**WHAT THE TASK ASKS**
Return every line of the data exactly as it stands.

**STORED DATA**

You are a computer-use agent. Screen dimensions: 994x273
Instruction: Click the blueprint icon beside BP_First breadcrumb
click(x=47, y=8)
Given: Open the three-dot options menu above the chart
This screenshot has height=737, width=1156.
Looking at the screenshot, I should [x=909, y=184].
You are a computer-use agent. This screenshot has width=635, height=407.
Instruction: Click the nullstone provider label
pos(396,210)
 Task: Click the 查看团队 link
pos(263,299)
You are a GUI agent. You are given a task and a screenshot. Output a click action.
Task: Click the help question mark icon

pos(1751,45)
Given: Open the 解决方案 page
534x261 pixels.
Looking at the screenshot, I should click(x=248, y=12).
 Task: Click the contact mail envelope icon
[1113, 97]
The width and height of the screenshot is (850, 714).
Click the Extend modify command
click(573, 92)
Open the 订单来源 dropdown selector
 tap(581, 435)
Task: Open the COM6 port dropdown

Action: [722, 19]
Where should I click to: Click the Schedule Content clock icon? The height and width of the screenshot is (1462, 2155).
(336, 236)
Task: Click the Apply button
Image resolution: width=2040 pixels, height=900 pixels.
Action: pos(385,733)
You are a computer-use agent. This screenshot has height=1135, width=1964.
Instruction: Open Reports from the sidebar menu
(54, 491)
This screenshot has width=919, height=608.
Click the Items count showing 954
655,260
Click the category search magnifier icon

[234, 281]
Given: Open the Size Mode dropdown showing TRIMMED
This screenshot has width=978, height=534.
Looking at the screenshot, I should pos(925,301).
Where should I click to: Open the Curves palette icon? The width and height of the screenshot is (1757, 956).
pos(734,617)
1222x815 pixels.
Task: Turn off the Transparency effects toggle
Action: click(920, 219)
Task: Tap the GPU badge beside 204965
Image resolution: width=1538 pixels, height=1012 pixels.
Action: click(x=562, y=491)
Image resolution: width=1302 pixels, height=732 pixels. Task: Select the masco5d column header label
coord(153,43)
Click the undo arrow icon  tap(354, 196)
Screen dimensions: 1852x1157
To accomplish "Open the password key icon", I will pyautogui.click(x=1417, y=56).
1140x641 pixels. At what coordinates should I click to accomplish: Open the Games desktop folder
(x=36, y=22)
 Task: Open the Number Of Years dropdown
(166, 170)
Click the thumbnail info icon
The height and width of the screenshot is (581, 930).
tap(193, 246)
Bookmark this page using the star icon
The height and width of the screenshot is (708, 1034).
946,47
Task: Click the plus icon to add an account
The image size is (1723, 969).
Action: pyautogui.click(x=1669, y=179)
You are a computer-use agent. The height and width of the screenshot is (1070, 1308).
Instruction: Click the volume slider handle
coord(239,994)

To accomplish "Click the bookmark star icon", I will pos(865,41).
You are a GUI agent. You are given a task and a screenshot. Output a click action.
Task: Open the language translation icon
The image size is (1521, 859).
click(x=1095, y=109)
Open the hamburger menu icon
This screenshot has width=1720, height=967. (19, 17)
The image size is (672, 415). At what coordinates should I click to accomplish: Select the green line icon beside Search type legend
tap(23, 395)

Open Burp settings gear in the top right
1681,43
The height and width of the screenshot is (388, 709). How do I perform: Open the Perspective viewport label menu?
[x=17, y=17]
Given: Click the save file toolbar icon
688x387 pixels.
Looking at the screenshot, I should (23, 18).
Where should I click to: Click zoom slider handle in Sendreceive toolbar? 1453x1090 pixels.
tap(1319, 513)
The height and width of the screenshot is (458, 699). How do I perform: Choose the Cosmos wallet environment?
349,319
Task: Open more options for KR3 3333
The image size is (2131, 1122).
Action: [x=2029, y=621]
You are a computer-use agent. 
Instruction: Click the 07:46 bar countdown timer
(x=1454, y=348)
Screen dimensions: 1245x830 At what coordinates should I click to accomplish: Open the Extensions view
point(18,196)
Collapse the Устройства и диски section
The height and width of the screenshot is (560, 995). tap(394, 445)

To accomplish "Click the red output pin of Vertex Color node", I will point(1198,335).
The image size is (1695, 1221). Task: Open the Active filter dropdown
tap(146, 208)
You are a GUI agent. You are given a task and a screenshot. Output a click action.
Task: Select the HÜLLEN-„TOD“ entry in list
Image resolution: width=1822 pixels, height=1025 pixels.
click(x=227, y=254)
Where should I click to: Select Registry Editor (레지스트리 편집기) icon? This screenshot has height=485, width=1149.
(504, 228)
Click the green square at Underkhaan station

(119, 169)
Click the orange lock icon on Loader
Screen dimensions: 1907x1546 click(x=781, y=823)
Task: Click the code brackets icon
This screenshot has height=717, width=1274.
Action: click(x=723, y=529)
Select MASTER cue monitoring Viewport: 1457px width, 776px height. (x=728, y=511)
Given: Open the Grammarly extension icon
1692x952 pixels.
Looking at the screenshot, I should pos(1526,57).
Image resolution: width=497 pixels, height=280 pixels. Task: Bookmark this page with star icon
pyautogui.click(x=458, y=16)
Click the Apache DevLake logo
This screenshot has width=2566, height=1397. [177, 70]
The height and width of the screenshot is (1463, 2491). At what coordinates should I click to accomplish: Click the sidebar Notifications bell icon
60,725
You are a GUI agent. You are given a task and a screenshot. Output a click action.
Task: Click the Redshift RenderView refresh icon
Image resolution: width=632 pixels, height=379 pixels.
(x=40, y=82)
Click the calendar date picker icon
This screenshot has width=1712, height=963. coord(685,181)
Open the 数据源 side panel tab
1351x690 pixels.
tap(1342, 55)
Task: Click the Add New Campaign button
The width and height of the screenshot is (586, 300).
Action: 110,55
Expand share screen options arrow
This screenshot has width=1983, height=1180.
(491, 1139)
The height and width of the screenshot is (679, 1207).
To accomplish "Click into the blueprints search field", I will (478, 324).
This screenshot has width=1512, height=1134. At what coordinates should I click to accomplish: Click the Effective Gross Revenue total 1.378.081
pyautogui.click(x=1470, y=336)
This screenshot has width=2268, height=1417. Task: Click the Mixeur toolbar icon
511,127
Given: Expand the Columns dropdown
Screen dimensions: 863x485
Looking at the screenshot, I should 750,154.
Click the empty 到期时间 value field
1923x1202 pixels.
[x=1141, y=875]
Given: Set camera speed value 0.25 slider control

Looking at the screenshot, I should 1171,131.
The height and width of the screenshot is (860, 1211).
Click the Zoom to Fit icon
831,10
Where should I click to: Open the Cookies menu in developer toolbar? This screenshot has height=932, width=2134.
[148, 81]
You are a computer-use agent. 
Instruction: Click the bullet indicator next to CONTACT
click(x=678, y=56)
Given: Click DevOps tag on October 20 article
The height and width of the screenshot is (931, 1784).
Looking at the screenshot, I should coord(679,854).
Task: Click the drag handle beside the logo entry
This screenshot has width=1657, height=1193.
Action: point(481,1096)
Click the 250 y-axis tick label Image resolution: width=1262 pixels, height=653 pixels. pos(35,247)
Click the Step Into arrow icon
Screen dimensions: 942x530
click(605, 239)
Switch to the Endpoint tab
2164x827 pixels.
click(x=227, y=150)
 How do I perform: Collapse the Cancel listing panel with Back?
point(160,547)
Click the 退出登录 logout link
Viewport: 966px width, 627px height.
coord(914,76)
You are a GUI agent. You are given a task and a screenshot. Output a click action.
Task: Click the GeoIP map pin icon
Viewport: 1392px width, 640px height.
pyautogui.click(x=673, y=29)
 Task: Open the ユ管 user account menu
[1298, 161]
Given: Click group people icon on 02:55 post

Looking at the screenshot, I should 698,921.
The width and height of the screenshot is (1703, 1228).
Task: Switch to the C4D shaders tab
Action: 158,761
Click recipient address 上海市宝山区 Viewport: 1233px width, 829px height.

**ANSWER BOX**
You are a computer-use agent. Screen dimensions: 994x273
Instruction: Click the blueprint icon beside BP_First breadcrumb
click(x=47, y=8)
Given: Open the three-dot options menu above the chart
This screenshot has height=737, width=1156.
Looking at the screenshot, I should [x=909, y=184].
You are a computer-use agent. This screenshot has width=635, height=407.
Instruction: Click the nullstone provider label
pos(396,210)
 Task: Click the 查看团队 link
pos(263,299)
You are a GUI agent. You are given a task and a screenshot. Output a click action.
Task: Click the help question mark icon

pos(1751,45)
Given: Open the 解决方案 page
534x261 pixels.
Looking at the screenshot, I should click(x=248, y=12).
 Task: Click the contact mail envelope icon
[1113, 97]
The width and height of the screenshot is (850, 714).
Click the Extend modify command
click(573, 92)
Open the 订单来源 dropdown selector
 tap(581, 435)
Task: Open the COM6 port dropdown

Action: [722, 19]
Where should I click to: Click the Schedule Content clock icon? The height and width of the screenshot is (1462, 2155).
(336, 236)
Task: Click the Apply button
Image resolution: width=2040 pixels, height=900 pixels.
Action: pos(385,733)
You are a computer-use agent. This screenshot has height=1135, width=1964.
Instruction: Open Reports from the sidebar menu
(54, 491)
This screenshot has width=919, height=608.
Click the Items count showing 954
655,260
Click the category search magnifier icon

[234, 281]
Given: Open the Size Mode dropdown showing TRIMMED
This screenshot has width=978, height=534.
Looking at the screenshot, I should pos(925,301).
Where should I click to: Open the Curves palette icon? The width and height of the screenshot is (1757, 956).
pos(734,617)
1222x815 pixels.
Task: Turn off the Transparency effects toggle
Action: click(920, 219)
Task: Tap the GPU badge beside 204965
Image resolution: width=1538 pixels, height=1012 pixels.
Action: click(x=562, y=491)
Image resolution: width=1302 pixels, height=732 pixels. Task: Select the masco5d column header label
coord(153,43)
Click the undo arrow icon  tap(354, 196)
Screen dimensions: 1852x1157
To accomplish "Open the password key icon", I will pyautogui.click(x=1417, y=56).
1140x641 pixels. At what coordinates should I click to accomplish: Open the Games desktop folder
(x=36, y=22)
 Task: Open the Number Of Years dropdown
(166, 170)
Click the thumbnail info icon
The height and width of the screenshot is (581, 930).
tap(193, 246)
Bookmark this page using the star icon
The height and width of the screenshot is (708, 1034).
946,47
Task: Click the plus icon to add an account
The image size is (1723, 969).
Action: pyautogui.click(x=1669, y=179)
You are a computer-use agent. The height and width of the screenshot is (1070, 1308).
Instruction: Click the volume slider handle
coord(239,994)

To accomplish "Click the bookmark star icon", I will pos(865,41).
You are a GUI agent. You are given a task and a screenshot. Output a click action.
Task: Open the language translation icon
The image size is (1521, 859).
click(x=1095, y=109)
Open the hamburger menu icon
This screenshot has width=1720, height=967. (19, 17)
The image size is (672, 415). At what coordinates should I click to accomplish: Select the green line icon beside Search type legend
tap(23, 395)

Open Burp settings gear in the top right
1681,43
The height and width of the screenshot is (388, 709). How do I perform: Open the Perspective viewport label menu?
[x=17, y=17]
Given: Click the save file toolbar icon
688x387 pixels.
Looking at the screenshot, I should (23, 18).
Where should I click to: Click zoom slider handle in Sendreceive toolbar? 1453x1090 pixels.
tap(1319, 513)
The height and width of the screenshot is (458, 699). How do I perform: Choose the Cosmos wallet environment?
349,319
Task: Open more options for KR3 3333
The image size is (2131, 1122).
Action: [x=2029, y=621]
You are a computer-use agent. 
Instruction: Click the 07:46 bar countdown timer
(x=1454, y=348)
Screen dimensions: 1245x830 At what coordinates should I click to accomplish: Open the Extensions view
point(18,196)
Collapse the Устройства и диски section
The height and width of the screenshot is (560, 995). tap(394, 445)

To accomplish "Click the red output pin of Vertex Color node", I will point(1198,335).
The image size is (1695, 1221). Task: Open the Active filter dropdown
tap(146, 208)
You are a GUI agent. You are given a task and a screenshot. Output a click action.
Task: Select the HÜLLEN-„TOD“ entry in list
Image resolution: width=1822 pixels, height=1025 pixels.
click(x=227, y=254)
Where should I click to: Select Registry Editor (레지스트리 편집기) icon? This screenshot has height=485, width=1149.
(504, 228)
Click the green square at Underkhaan station

(119, 169)
Click the orange lock icon on Loader
Screen dimensions: 1907x1546 click(x=781, y=823)
Task: Click the code brackets icon
This screenshot has height=717, width=1274.
Action: click(x=723, y=529)
Select MASTER cue monitoring Viewport: 1457px width, 776px height. (x=728, y=511)
Given: Open the Grammarly extension icon
1692x952 pixels.
Looking at the screenshot, I should pos(1526,57).
Image resolution: width=497 pixels, height=280 pixels. Task: Bookmark this page with star icon
pyautogui.click(x=458, y=16)
Click the Apache DevLake logo
This screenshot has width=2566, height=1397. [177, 70]
The height and width of the screenshot is (1463, 2491). At what coordinates should I click to accomplish: Click the sidebar Notifications bell icon
60,725
You are a GUI agent. You are given a task and a screenshot. Output a click action.
Task: Click the Redshift RenderView refresh icon
Image resolution: width=632 pixels, height=379 pixels.
(x=40, y=82)
Click the calendar date picker icon
This screenshot has width=1712, height=963. coord(685,181)
Open the 数据源 side panel tab
1351x690 pixels.
tap(1342, 55)
Task: Click the Add New Campaign button
The width and height of the screenshot is (586, 300).
Action: 110,55
Expand share screen options arrow
This screenshot has width=1983, height=1180.
(491, 1139)
The height and width of the screenshot is (679, 1207).
To accomplish "Click into the blueprints search field", I will (478, 324).
This screenshot has width=1512, height=1134. At what coordinates should I click to accomplish: Click the Effective Gross Revenue total 1.378.081
pyautogui.click(x=1470, y=336)
This screenshot has width=2268, height=1417. Task: Click the Mixeur toolbar icon
511,127
Given: Expand the Columns dropdown
Screen dimensions: 863x485
Looking at the screenshot, I should 750,154.
Click the empty 到期时间 value field
1923x1202 pixels.
[x=1141, y=875]
Given: Set camera speed value 0.25 slider control

Looking at the screenshot, I should 1171,131.
The height and width of the screenshot is (860, 1211).
Click the Zoom to Fit icon
831,10
Where should I click to: Open the Cookies menu in developer toolbar? This screenshot has height=932, width=2134.
[148, 81]
You are a computer-use agent. 
Instruction: Click the bullet indicator next to CONTACT
click(x=678, y=56)
Given: Click DevOps tag on October 20 article
The height and width of the screenshot is (931, 1784).
Looking at the screenshot, I should coord(679,854).
Task: Click the drag handle beside the logo entry
This screenshot has width=1657, height=1193.
Action: point(481,1096)
Click the 250 y-axis tick label Image resolution: width=1262 pixels, height=653 pixels. pos(35,247)
Click the Step Into arrow icon
Screen dimensions: 942x530
click(605, 239)
Switch to the Endpoint tab
2164x827 pixels.
click(x=227, y=150)
 How do I perform: Collapse the Cancel listing panel with Back?
point(160,547)
Click the 退出登录 logout link
Viewport: 966px width, 627px height.
coord(914,76)
You are a GUI agent. You are given a task and a screenshot. Output a click action.
Task: Click the GeoIP map pin icon
Viewport: 1392px width, 640px height.
pyautogui.click(x=673, y=29)
 Task: Open the ユ管 user account menu
[1298, 161]
Given: Click group people icon on 02:55 post

Looking at the screenshot, I should 698,921.
The width and height of the screenshot is (1703, 1228).
Task: Switch to the C4D shaders tab
Action: 158,761
Click recipient address 上海市宝山区 Viewport: 1233px width, 829px height.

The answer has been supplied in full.